Instructions =>
(a) List the section headings in the tote-bag critique.
(b) According to the tote-bag critique, what is Sasquatch's favorite color?

Macaroni Critique: Richard Nixon Beach Tote-bag

What? Huh? Why do I care about a Richard Nixon Beach Tote? What the hell is going on? Yes, we did just read your thought process. Yes, we do understand your confusion. Yes, you definitely need to see this. Like, right now.

Look below to feast your eyes!

richard_nixon_beach_tote

Look at it. Look at it. Look at this magnificent Beach Tote. Stare in wonder.

OK, now that you’ve stared, lets get down to business.

Color Scheme: 

Brown and white isn’t exactly the greatest color pairing known to man, but we’re willing to give it a pass, because Sasquatch’s favorite color is brown (he says its the color of nature) and the Mail Room VP’s favorite color is white (the color of mail).

Image: 

Look at it. Look at it. Just look at it.          ….Tenouttaten.

Strength: 

Any internet-only product is likely to be really cheaply made. Like not China cheap, we’re talking Vietnam cheap. So don’t expect it to hold much more than the shattered remains of your dignity when you take this thing out for a walk.

Collected data =>
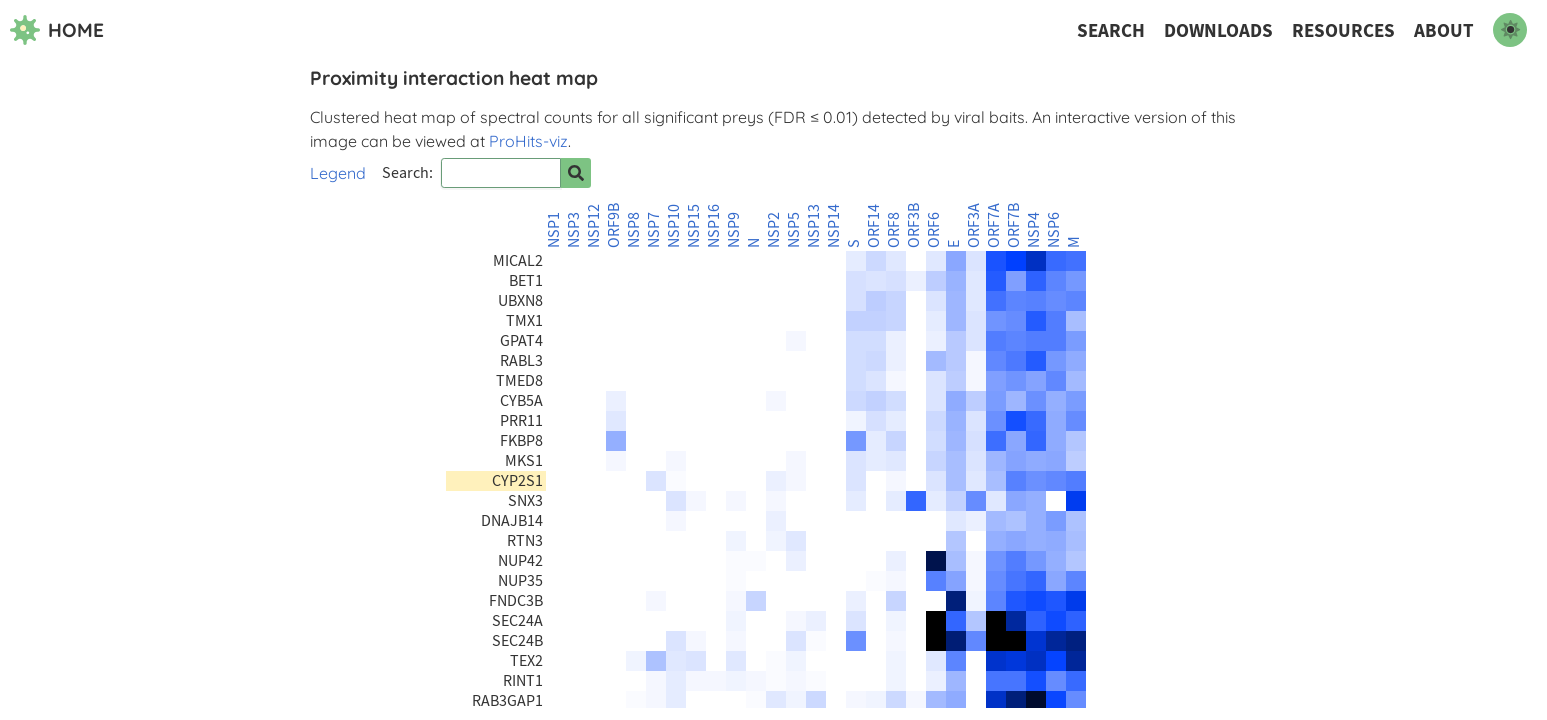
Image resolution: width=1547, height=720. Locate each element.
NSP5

Outputs in order =>
(a)
Color Scheme
Image
Strength

(b) Brown, which he calls the color of nature.